Alejandro Zambra. Foto: Domènec Umbert

Anagrama. 164 pp., 15 euros



Alejandro Zambra (Santiago de Chile, 1975) pertenece a la joven generación de escritores chilenos que no conocieron directamente -o vivieron tan sólo como niños- los tenebrosos años de la dictadura de Augusto Pinochet, tras el golpe militar contra el gobierno de Salvador Allende en 1973. Cuando vuelven la vista atrás intentando novelar su infancia, lo que recuerdan son hechos sueltos, pequeños sucesos opacos, porque "lo que se adhiere a la memoria son esos pequeños fragmentos extraños que no tienen principio ni fin" (p. 150).

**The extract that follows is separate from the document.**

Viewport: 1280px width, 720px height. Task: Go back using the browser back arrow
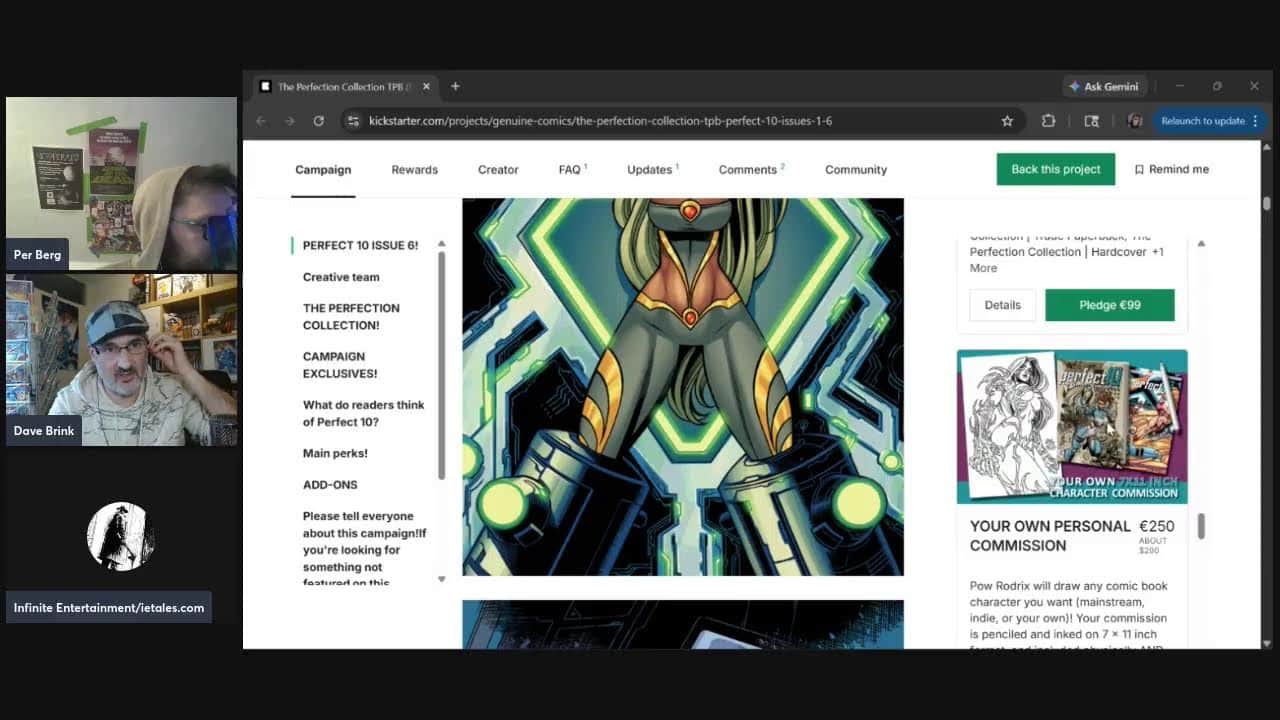click(x=261, y=121)
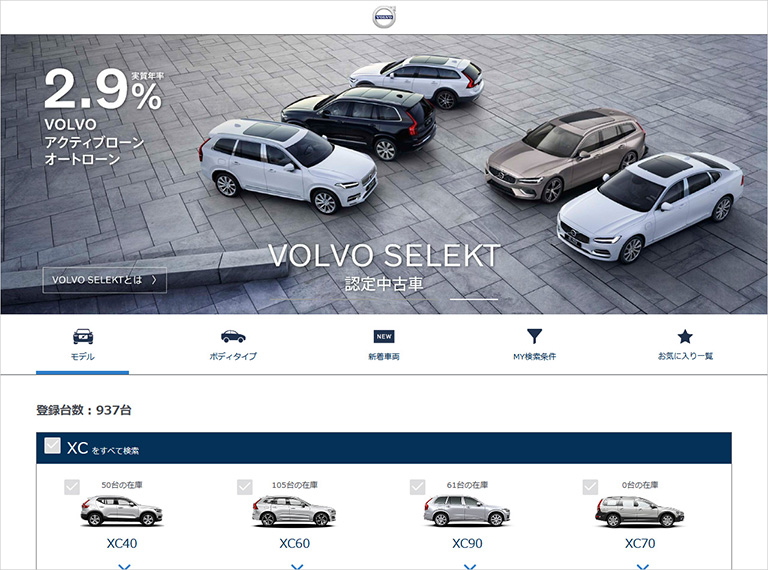
Task: Click the XC90 car image
Action: pyautogui.click(x=467, y=511)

Formas de volver a casa conjuga dos planos temporales, en ninguno de los cuales se ocultan las evidentes correspondencias entre el narrador homodiegético y el autor del relato: el pasado, visto desde la perspectiva de un niño de seis u ocho años, y el presente adulto, que reconstruye aquel pasado desde la perspectiva actual, cuando el narrador participa con poca fe en las elecciones que dieron el triunfo a Sebastián Piñera (diciembre de 2009), lo que nos sitúa en los meses de la composición de la obra, concluida en febrero de 2010. Esa dualidad cronológica podría explicar el hecho de que alguna escena se cuente dos veces (págs. 78-80 y 132-134), si no fuera porque ambas acciones no aparecen claramente delimitadas, ya que en el primer relato el niño es tan sólo una referencia ya lejana. El plano temporal del personaje adulto -profesor de literatura, además, como el autor-ofrece, por tanto, la inmediatez cronística de lo que se relata al compás de los hechos, y acentúa el carácter deliberadamente testimonial de la novela, que es también crónica fragmentaria de una dictadura contemplada -y luego evocada- con una retina infantil, incapaz por ello de comprender los datos esenciales de una realidad atroz. La extraña conducta de Claudia, sus encargos de vigilar a Raúl y la enigmática visitante de éste, todo lo que se narra, en suma, a lo largo de la primera parte de las cuatro en que se divide la novela, encaja adecuadamente en la perspectiva infantil desde la que se cuenta -a medias- la historia y contiene los mayores aciertos narrativos de Alejandro Zambra.



Cuando, más adelante, la actualidad penetra en las páginas del texto, y también ciertas modalidades técnicas, como el metarrelato -ya que en varios momentos la novela que se está escribiendo se convierte en motivo de la obra- y los pequeños misterios de antaño van descubriéndose, la novela pierde en cierto modo ese extraño encanto virginal, como el de un Bildungsroman naciente, que sustentaba la primera mitad de Formas de volver a casa.



Lo que sucede es que este cambio de tonalidad no hace tambalearse el conjunto, porque Alejandro Zambra escribe con sutileza y habilidad, con un estilo que parece aprendido en la escuela de Hemingway, y posee la destreza suficiente para mantener la atención del lector hasta cuando el personaje del narrador pierde interés a medida que cumple años, e incluso cuando deja al descubierto los vaivenes de la propia escritura: "Alejo y acerco al narrador. Y no avanzo. No voy a avanzar. Cambio de escenarios. Borro. Borro muchísimo [...] Escribo versos y descubro que eso era todo: recordar las imágenes en plenitud" (pág. 161). Imágenes nítidas y perdurables, sensaciones fragmentarias y a veces borrosas, intento de reconstrucción de un pasado que no puede ser "el de los mayores", sino únicamente el vivido en persona, por incompleto que sea su recuerdo: he aquí las claves de una novela notable, que podría haberlo sido más con una construcción más rigurosa.